There have been a lot of very distinct cultures held by white people -- German, Irish, Finnish, etc -- but they were all quite different.




What's your opinion then on such white identity speeches like the Confederate Corner Stone speech, delivered by the Vice President of the Confederacy?

http://teachingamericanhistory.org/library/document/cornerst...

"Our new government is founded upon exactly the opposite idea; its foundations are laid, its corner- stone rests, upon the great truth that the negro is not equal to the white man; that slavery subordination to the superior race is his natural and normal condition. This, our new government, is the first, in the history of the world, based upon this great physical, philosophical, and moral truth."
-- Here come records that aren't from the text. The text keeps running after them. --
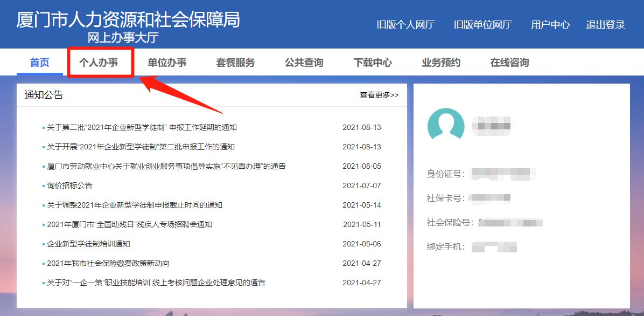Open 询价招标公告 announcement
This screenshot has height=316, width=644.
click(69, 186)
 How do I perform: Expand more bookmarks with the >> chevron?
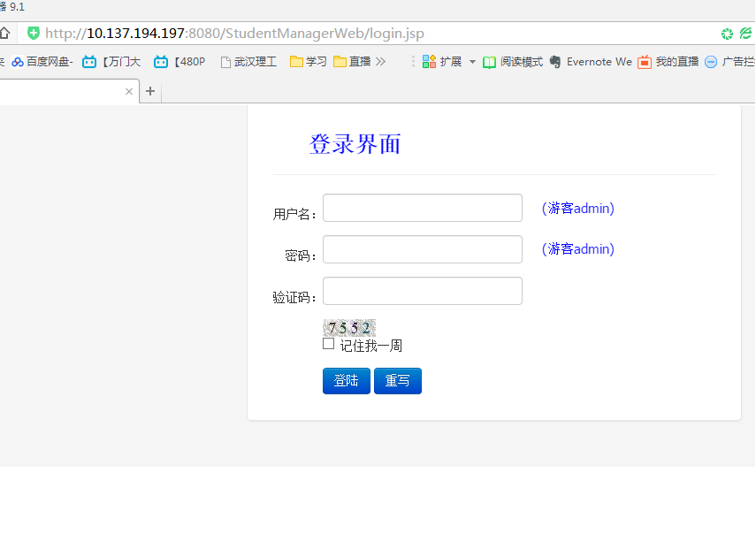(x=381, y=62)
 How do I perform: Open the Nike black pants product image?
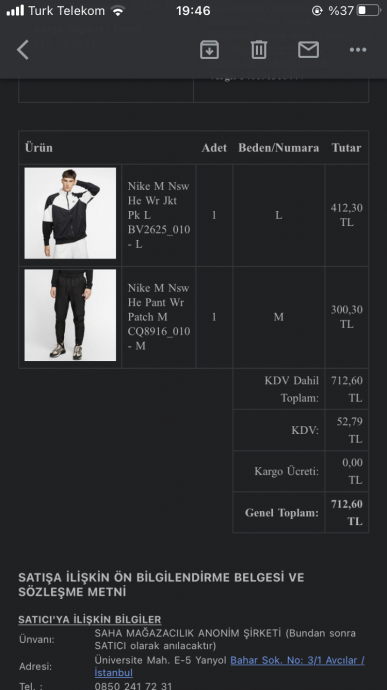[x=70, y=315]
It seems that even a century earlier than your 1950's monoculture, the white people of America were not just calling themselves white, but in fact, were creating political philosophy centered around their white identity.

Not their polish, German, Irish, Finnish identity.

Their WHITE identity.


What's my opinion on the speech? That it's true that people conceptualized of a "white race" prior to the 1950s, but it doesn't contradict my claim that an inclusive white identity lacks long historical precedent, historical pre-eminence or robustness. If it were robust and pre-eminent, the KKK wouldn't have targeted white Catholics or Jews. If it were robust and pre-eminent, Irish Americans wouldn't have been treated poorly in much of the US. If it were robust and pre-eminent, "race scientists" of the late 19th and early 20th century would not have divided whites into distinct sub-races with purportedly unique characteristics. Ethnic balkanization among whites in the US persisted throughout the first half of the 20th century – think of the distinct ethnic mobs and tensions that characterized NYC – and mass conscription during WW2 substantially changed this.
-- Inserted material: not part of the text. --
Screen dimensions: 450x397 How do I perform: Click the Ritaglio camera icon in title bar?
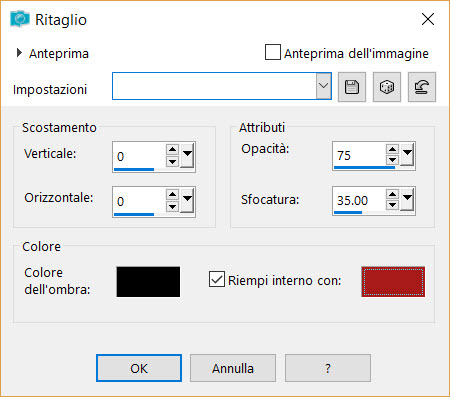tap(20, 19)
If it were robust and pre-eminent, white people wouldn't have seceded from the country to create a white country, a literal ethno-state.

Oh wait!

Is what it is, you clearly already have your conclusion.

P.S. northern chinese make fun of southern chinese (cantonese), does that preclude their ethnicity and culture? I fail to see how targeting Irish means anything. Chinese target their own sub-ethnicities all day long. As does every other ethnic group.


He's being pretty clear, and your response is a little obtuse.

He's not saying that nobody called themselves "white" before 1950.

He's saying that the demographics of "whiteness" in the mid-1800s are different than the demographics of "whiteness" now, and so the term is arbitrary.